Now, Jennings is not a grumpy man, but he does not suffer gladly the vacuous business proposal. "If you look at some old business plans, the marketing section is one page and says 'We'll market to the Fortune 500 community through indirect channels,' with no clear statement of who the target audience is. Now they all have a market section and third-party market research data--but a staggering number, when asked who their competitors would be, still say 'We don't have any.'"

So, what exactly does a Joe Jennings look for by way of validating an idea? First off, your idea must be three-to-five years out from Microsoft over the horizon. Second, you have to have a clear sense of partnering and business development--don't just say Andersen Consulting is going to help without knowing anyone there or having confirmed it with them. Third, you must have a specific sense of audience, market and benefit, as well as beta testers. "The best thing they can do is set up potential customer meetings," he says. "Go into Levi's over here or Bank of America and figure out what they need. I've had people ask me to sign an NDA so I could ask no one about their idea. Why would I do that? For an idea to succeed in the marketplace, it has to save time, money or allow the user to do something he couldn't do before."

To be sure, InnoCal also puts prospects through the technical version of Jennings' regimen, which makes a VC meeting a harrowing experience for many. "The big joke in the VC community is we usually want to leave 10 minutes into the meeting. If only we could leave then. You know the meeting is going to be bad if the ceo opens with 'This is the most exciting technology you will ever work on,' or 'We're going to be the next Netscape,'" he adds.

Also, all VCs warn: Every firm will have a different take on ideas and business plans. Case in point: While both appreciate good marketing, Jennings and Unger are on opposite sides when it comes to the potential of the recently-funded and about-to-go-public company Amazon.com. Jennings thinks the company has found a clear, untapped market, expressed its point of differentiation clearly and so has a bright future. Unger says it's only a matter of days before Borders or Barnes & Noble knocks Amazon.com from its stoop.

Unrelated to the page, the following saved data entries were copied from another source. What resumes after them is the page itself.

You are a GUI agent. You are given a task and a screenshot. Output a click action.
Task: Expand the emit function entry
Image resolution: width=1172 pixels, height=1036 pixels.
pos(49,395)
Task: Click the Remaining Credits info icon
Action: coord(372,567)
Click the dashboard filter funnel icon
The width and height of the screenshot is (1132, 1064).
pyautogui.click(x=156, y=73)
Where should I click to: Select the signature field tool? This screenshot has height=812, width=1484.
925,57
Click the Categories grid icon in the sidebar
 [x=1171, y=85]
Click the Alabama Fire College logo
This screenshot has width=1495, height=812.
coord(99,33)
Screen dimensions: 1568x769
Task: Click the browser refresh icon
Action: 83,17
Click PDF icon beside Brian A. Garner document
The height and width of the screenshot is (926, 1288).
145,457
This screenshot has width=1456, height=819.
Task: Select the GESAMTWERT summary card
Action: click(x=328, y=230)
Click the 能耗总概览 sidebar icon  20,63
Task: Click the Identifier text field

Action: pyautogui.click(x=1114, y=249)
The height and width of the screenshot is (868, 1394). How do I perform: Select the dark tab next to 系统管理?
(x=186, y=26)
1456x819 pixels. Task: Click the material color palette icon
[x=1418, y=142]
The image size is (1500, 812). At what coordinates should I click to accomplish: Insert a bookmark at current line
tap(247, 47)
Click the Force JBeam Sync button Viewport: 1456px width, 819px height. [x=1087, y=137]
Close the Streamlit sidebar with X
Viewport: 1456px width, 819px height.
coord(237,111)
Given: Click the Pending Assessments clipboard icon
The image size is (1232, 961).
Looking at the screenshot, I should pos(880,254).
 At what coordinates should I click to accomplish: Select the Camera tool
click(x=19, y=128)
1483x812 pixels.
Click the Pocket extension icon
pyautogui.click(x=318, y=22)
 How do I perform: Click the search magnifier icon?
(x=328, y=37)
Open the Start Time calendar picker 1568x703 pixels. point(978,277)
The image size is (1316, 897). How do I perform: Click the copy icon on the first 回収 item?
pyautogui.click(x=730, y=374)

That's why Dan Putterman, ceo of automated tools startup Aeneid, San Francisco, is talking to many VC firms and, as MC went to press, hadn't decided whose money he would take. "We're a group of people who have a hot track record in this industry and there's a lot of money out there," he says. "There's more of an assumption now that the technology will hold up, so this is the first business where I'm putting more emphasis on marketing and sales models than technology. VCs are getting much better at articulating what they do. You have to know which VCs are better for what type of business--which can add to your level of sophistication, and what is the right amount of money you should go after. Also, I think if you're not looking for more than money from a VC, if you're not asking a series of value-add propositions about their contacts, [possibility of] board membership and team participation, then you better take a look at your fundraising strategy."

Which begs the question: Is going to a VC the best bet? Some argue a VC's primary interest is getting companies to their next round of funding, not long-term relationships. While Shelley Harrison, for one, has taken many consulting jobs from venture capitalists, she has never taken a full-time gig from one--and Compressent has no VC funding at all. It's just that her database will surely rival that of any VC, and she came to Compressent at the calling of someone she knew and trusted, the company's ceo, Abe Ostrovsky, whom she had worked with before. Joe Jennings says he has a VC friend who says he'll only work with those who have made him money before. Harrison has proven that that philosophy works for marketers as well as venture capitalists. [Shelley Harrison left Compressent after its successful IPO to re-launch Launch Pad.]